To do:
1. Using the mirror recovery passage, decide whether each statement agrees with it, answering yes or no and quoting the deciding words: (a) Performing full-scale copy while the group is active may put a high load on the system. (b) After the command starts mirror recovery, it holds control until recovery finishes. (c) When a group has two or more mirror disk resources, all of them must hold the latest data on the same server.
2. From the records, echo the lines starting with the line containing "pixels, height=797 pixels." and going on through the line containing "I want to click on success-line-1: Set", reproducing them character for character.

Passage:

Start of Block

Identify the server that holds the latest data and then start forcible mirror recovery by any of the following means:

  • Method (1) Using full-scale copy while the group is active
    Forcible mirror recovery by this method disables the difference mirror recovery function and instead uses full-scale copy.
    If the group stops during forcible mirror recovery, you cannot start the group until forcible mirror recovery is completed. Once forcible mirror recovery completion has been confirmed, the mirror disk can be used by starting the group.
    If full-scale copy is performed while the group is active, the system load may be high because forcible mirror recovery must be performed while the group is active.
    If the group contains two or more mirror disk resources or hybrid disk resources, these resources must all contain the latest data on the same server.
    1. Execute the clpmdctrl or clphdctrl command to start full-scale copy.
      (specify the name of the server containing the latest data and the resource name for command arguments.)

      For mirror disk:

      clpmdctrl --force <server_containing_the_latest_data> <mirror_disk_resource_name (Example: md1)>
      

      For hybrid disk:

      clphdctrl --force <server_containing_the_latest_data> <hybrid_disk_resource_name (Example: hd1)>
      
    2. When mirror recovery is started by the command, the command returns control immediately. Confirm the mirror recovery status and then wait for mirror recovery to complete.

    3. When the group is not active, after confirming the completion of mirror recovery, start the group.

  • Method (2) Performing full copy while the group is active
    With forcible mirror recovery using this method, the difference mirror recovery function is disabled, and full copy is performed instead.
    Depending on the file system type, disk usage, and load status, this takes less copying time than the procedures of methods (1) and (3), which are performed in the active state.
    Perform this method while the group is stopped. Until forcible mirror recovery is completed, you cannot start the group. Once forcible mirror recovery completion has been confirmed, the mirror disk can be used by starting the group.
    If the group contains two or more mirror disk resources or hybrid disk resources, these resources all need to contain the latest data on the same server.
    1. If the group is active, stop the group.

    2. Execute the clpmdctrl or clphdctrl command to start full-scale copy.
      (Specify the latest data holding server name and resource name in the command argument.)

      For mirror disk

      clpmdctrl --force <server_containing_the_latest_data> <mirror_disk_resource_name (Example: md1)>
      

      For hybrid disk

      clphdctrl --force <server_containing_the_latest_data> <hybrid _disk _resource _ name (Example: hd1)>
      
    3. When mirror recovery is started by the command, the command returns control immediately. Confirm the mirror recovery status and then wait for mirror recovery to complete.

    4. After confirming the completion of mirror recovery, start the group.

End of Block

(Saved entries)
Start of Block

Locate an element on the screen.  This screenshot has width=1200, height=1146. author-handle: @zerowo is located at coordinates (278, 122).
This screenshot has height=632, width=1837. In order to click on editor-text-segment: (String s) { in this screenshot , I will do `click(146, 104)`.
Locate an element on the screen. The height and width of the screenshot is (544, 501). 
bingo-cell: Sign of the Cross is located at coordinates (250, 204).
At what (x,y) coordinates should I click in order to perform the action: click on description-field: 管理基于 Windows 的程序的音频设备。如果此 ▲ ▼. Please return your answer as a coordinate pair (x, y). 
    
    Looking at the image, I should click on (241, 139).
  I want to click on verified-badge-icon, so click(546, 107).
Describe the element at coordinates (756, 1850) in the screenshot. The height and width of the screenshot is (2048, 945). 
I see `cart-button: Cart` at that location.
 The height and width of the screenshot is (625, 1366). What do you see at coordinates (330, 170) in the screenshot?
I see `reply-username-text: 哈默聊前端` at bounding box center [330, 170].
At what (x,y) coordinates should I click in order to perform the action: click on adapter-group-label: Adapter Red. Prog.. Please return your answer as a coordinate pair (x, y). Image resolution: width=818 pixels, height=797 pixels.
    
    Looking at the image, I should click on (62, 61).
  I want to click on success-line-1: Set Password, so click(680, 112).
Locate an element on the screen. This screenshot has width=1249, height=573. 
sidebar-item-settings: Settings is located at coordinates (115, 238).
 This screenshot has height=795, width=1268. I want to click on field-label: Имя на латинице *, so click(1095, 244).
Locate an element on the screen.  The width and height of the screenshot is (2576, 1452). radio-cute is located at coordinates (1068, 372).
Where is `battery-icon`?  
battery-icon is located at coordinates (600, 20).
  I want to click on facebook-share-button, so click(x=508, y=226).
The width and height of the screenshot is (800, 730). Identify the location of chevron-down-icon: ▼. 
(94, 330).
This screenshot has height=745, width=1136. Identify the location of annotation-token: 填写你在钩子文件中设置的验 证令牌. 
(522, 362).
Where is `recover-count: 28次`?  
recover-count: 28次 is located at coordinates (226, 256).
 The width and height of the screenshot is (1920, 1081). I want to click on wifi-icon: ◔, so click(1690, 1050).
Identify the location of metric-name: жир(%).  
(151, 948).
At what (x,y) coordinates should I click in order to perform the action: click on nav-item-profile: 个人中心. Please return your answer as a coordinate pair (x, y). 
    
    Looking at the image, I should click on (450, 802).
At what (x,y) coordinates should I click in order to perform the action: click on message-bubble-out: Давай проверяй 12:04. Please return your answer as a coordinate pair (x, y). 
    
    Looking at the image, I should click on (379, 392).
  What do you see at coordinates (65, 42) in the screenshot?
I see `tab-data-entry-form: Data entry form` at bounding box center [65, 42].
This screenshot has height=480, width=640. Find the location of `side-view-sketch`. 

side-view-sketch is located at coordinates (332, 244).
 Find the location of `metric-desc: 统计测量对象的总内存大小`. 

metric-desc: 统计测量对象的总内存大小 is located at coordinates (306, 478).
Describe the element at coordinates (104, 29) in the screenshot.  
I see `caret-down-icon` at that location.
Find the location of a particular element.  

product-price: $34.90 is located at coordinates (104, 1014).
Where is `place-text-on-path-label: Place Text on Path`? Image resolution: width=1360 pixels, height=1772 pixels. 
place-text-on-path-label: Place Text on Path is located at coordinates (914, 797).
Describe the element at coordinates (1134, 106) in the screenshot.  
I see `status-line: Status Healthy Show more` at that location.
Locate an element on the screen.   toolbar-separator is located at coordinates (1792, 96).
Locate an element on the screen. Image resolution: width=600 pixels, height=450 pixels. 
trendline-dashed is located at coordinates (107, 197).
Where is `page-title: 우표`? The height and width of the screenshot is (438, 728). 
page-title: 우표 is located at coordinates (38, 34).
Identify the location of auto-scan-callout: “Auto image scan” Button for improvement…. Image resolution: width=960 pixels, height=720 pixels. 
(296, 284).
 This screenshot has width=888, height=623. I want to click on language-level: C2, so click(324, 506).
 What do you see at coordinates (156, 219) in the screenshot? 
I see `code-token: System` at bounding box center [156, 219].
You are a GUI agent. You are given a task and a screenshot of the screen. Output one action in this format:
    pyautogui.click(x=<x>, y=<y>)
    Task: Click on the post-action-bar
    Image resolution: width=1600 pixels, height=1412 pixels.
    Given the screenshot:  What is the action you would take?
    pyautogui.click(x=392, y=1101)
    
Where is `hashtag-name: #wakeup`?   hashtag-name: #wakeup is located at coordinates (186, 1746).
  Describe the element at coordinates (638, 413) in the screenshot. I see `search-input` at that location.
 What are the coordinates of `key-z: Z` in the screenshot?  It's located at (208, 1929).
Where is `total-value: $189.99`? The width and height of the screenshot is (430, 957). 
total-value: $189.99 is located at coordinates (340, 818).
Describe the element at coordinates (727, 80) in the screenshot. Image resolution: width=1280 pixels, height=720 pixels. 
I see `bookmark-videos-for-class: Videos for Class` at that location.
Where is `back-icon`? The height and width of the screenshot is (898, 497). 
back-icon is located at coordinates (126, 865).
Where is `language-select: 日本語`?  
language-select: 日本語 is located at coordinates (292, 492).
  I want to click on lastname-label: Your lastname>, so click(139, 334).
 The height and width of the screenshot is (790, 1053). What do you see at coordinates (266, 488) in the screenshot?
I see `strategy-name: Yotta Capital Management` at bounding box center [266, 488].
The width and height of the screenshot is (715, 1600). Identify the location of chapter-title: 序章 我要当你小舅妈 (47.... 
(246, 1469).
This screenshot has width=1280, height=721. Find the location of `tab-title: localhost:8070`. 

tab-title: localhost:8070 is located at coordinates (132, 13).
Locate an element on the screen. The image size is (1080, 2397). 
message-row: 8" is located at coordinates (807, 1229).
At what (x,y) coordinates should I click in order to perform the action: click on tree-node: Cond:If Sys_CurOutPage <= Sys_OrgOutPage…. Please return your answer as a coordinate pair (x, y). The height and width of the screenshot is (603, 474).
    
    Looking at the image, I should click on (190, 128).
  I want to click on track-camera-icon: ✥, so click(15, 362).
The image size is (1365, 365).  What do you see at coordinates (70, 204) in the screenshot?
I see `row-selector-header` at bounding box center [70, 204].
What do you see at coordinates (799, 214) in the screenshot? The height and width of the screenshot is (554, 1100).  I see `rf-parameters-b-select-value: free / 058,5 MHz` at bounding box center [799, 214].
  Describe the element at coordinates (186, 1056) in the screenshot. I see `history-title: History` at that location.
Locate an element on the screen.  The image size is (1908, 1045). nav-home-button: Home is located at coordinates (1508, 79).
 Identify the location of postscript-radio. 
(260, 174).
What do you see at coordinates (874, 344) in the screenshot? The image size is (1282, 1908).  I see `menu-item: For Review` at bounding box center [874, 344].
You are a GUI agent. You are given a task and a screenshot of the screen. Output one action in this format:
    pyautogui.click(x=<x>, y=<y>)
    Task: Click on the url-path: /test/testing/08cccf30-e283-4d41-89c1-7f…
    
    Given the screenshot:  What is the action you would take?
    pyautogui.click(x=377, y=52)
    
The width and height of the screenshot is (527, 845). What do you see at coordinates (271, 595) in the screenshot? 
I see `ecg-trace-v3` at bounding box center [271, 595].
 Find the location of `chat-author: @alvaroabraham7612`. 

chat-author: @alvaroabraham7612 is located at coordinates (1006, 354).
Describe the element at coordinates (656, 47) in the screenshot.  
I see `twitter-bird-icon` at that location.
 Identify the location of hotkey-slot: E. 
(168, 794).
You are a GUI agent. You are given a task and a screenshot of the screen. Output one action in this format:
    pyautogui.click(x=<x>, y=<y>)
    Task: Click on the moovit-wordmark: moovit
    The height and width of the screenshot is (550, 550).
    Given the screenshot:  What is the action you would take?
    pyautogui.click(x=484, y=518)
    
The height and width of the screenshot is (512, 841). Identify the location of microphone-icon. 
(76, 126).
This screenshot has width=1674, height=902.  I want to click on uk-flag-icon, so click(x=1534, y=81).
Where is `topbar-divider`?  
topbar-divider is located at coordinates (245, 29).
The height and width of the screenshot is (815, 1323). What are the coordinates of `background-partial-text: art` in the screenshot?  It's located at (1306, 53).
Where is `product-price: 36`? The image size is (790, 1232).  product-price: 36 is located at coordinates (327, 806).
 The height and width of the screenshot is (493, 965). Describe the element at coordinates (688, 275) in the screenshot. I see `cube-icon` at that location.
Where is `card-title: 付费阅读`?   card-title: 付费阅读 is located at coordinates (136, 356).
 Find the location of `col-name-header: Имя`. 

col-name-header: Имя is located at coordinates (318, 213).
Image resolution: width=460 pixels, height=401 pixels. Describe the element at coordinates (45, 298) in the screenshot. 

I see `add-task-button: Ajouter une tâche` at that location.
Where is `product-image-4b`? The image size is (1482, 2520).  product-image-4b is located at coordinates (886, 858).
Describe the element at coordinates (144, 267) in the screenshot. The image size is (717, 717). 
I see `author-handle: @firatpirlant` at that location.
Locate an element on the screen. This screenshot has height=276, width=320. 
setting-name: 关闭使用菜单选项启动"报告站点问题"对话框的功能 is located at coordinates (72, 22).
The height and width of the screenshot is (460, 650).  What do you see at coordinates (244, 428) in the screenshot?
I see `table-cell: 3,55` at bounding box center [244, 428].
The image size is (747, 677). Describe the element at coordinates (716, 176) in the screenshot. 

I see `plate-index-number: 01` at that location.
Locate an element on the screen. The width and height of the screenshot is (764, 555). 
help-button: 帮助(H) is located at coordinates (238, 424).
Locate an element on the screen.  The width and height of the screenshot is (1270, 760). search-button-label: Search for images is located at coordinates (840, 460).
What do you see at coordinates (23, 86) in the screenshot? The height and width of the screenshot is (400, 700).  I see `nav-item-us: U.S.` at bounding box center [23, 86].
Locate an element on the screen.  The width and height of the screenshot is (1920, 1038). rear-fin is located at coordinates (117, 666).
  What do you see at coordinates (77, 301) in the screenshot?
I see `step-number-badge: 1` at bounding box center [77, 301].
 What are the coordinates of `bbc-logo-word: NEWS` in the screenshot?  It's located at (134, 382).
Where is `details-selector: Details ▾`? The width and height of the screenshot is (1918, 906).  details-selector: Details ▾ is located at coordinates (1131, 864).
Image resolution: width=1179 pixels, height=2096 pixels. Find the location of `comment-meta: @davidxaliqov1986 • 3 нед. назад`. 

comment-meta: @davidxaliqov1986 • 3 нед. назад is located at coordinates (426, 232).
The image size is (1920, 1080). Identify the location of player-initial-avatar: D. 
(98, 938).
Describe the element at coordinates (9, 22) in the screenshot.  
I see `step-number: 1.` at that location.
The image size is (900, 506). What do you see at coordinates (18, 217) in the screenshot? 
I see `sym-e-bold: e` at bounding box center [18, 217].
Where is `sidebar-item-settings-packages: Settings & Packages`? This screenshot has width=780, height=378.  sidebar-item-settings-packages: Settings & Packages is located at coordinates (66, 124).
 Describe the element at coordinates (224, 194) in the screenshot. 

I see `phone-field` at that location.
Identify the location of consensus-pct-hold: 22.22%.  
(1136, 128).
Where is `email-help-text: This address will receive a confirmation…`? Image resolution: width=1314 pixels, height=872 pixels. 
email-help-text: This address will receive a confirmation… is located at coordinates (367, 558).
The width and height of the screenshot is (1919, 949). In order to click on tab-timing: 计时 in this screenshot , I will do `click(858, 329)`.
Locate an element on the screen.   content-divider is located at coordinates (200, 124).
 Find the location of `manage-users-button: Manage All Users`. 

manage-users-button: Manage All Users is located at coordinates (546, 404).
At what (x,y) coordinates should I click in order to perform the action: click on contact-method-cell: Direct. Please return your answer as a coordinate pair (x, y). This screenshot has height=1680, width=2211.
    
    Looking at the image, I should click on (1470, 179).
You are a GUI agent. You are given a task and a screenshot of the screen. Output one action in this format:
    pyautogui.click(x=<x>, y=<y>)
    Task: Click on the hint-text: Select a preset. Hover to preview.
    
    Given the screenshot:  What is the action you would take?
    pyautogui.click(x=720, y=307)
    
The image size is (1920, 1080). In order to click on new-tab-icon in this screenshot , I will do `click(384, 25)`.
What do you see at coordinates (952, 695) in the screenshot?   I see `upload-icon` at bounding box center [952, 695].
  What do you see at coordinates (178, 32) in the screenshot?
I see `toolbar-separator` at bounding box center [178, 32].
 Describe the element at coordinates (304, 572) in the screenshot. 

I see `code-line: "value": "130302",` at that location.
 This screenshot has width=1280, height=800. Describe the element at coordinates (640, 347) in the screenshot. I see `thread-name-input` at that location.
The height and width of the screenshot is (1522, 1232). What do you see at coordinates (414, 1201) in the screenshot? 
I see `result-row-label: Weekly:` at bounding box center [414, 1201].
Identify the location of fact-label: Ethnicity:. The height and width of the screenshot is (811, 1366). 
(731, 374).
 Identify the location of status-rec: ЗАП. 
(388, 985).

End of Block

Replies:
1.
(a) Yes: "the system load may be high because forcible mirror recovery must be performed while the group is active."
(b) No: "When mirror recovery is started by the command, the command returns control immediately."
(c) Yes: "these resources must all contain the latest data on the same server."

2.
At what (x,y) coordinates should I click in order to perform the action: click on adapter-group-label: Adapter Red. Prog.. Please return your answer as a coordinate pair (x, y). Image resolution: width=818 pixels, height=797 pixels.
    
    Looking at the image, I should click on (62, 61).
  I want to click on success-line-1: Set Password, so click(680, 112).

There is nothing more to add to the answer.